Three weeks ago, we published a blog explaining five things you should be doing in your online data collection. In this blog, we follow up with five things you should NOT be doing when collecting data on MTurk.
This advice may sound obvious, but some researchers do not pilot studies before launching them. Piloting studies makes sense both so you can catch any errors in the instructions, study programming, or technical details (e.g., redirecting workers to an external webpage) and so you can accurately estimate the time it will take workers to complete the study. With an accurate estimate of how long the study takes, you can set a fair compensation rate.
“Piloting” your study may be as simple as walking through the survey yourself, asking a friend or research assistant to take the survey, or running a small portion of the study (say 10%) before launching the full version. Whatever way you choose to pilot is fine, just make sure you plan time to do it.
For most academic HITs, workers expect to complete a survey or experiment. Anytime you ask workers to do something extra or out of the ordinary, you should let them know in the HIT instructions so they can decide whether it is something they want to do before accepting the HIT. Examples of things that should be disclosed in the HIT instructions are: a) if workers will be asked to download a file or app onto their device, b) if workers will be asked to engage in a dyadic study with a partner, c) if workers will be asked to engage in a video chat or to create a recording of themselves, or d) if the study is overly tedious. There are, of course, other situations where workers should be informed about what they will be asked to do. As a rule, we recommend disclosing anything that may catch workers off guard or cause multiple people to return the HIT after they find out what they will be asked to do. Give people the information up front and let them decide whether they want to participate or not.
Time is money, and that’s certainly true on MTurk. If you set up a demographic questionnaire or other screener to determine worker eligibility, you should not terminate ineligible workers without paying them. While it may not seem like a big deal to have workers answer four or five questions for your study, when many requesters engage in the same behavior, workers spend a lot of time doing things for free.
Instead of terminating workers who do not meet your eligibility criteria, you can run a screener study to determine worker eligibility before launching your actual study. By separating the screener from your actual study, you can compensate workers a small amount for answering your screener and remove the temptation for workers to “guess in” to your study by answering the screener multiple times until they find the right eligibility criteria. Once you have a list of workers who meet your criteria, you can place the eligible workers on an Include list and send workers an email to let them know the study is available.

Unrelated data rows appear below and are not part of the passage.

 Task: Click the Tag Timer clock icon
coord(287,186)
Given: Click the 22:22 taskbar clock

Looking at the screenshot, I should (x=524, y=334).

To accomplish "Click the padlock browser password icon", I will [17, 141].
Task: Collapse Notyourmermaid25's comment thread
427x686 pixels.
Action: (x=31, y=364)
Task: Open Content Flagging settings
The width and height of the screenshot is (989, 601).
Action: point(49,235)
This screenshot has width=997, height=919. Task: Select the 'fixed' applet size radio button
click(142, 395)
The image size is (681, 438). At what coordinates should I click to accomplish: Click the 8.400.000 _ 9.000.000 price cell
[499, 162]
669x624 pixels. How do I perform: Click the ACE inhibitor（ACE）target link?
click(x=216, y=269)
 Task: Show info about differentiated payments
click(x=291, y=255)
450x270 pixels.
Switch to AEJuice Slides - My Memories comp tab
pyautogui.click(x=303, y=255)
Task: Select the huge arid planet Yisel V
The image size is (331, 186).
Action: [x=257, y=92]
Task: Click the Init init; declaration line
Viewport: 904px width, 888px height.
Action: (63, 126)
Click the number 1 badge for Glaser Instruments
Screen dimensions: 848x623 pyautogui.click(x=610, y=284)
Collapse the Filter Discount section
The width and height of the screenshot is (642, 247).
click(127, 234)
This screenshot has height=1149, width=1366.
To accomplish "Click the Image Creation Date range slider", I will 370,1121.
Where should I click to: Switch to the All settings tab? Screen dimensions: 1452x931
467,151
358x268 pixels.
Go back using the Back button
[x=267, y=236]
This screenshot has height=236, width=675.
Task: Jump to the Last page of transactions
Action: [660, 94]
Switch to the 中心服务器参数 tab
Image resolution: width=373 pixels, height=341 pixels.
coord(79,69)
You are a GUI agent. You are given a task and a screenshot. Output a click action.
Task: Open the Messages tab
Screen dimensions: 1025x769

As a second option, you can use is TurkPrime’s survey tools to recruit workers who meet your eligibility criteria. With our Panel features, you can target workers who meet your demographic criteria without having to first run a screener. We determine workers’ demographic information by asking questions unassociated with any one particular HIT. In addition, we ask the same questions over time so that we can determine workers’ response consistency. People who consistently give the same responses are granted a qualification which can then be used to target them for specific studies.
When using TurkPrime’s Panel features, you should not add all the demographic features necessary to ensure your sample matches all sampling criteria. Instead, you should use Panel features to tailor your subject selection to the most important features of your sample. The reason for this is that each additional Panel feature you add limits the number of workers you can draw from for your study because workers must have answered ALL the demographic questions you specify in order to qualify for the study.
To make this idea concrete, imagine you are running a study in which you want to sample women, between the ages of 30 and 50, born in the US. When setting up your Panel features, you should select women and ages between 30 and 50, but NOT people born in the US. If your study is limited to US participants–the default for TurkPrime studies–most workers will be born in the US. Adding an additional Panel feature severely limits the pool of available workers because workers must have answered all three demographic questions enough times for us to determine response consistency rather than just two.
To many researchers, this advice may sound a bit controversial. But, there is currently a debate underway within the academic community about the value of attention checks and how they should be used (see this article for a quick overview and links to several academic papers). At this stage of the debate, what seems clear is that attention checks should not be your sole measure of data quality and just because a participant fails an attention check it does not necessarily mean they did not spend time or effort on the rest of your survey. Because rejecting work has severe consequences for workers, we do not recommend rejecting work just because a worker failed attention checks.
If you have clear evidence workers have not given an honest effort in your study, you can reject their work. But, if you are unsure how much effort a worker gave and you do not want to respond with a rejection, you can place the worker onto one of many exclude lists to ensure they do not continually show up in your studies.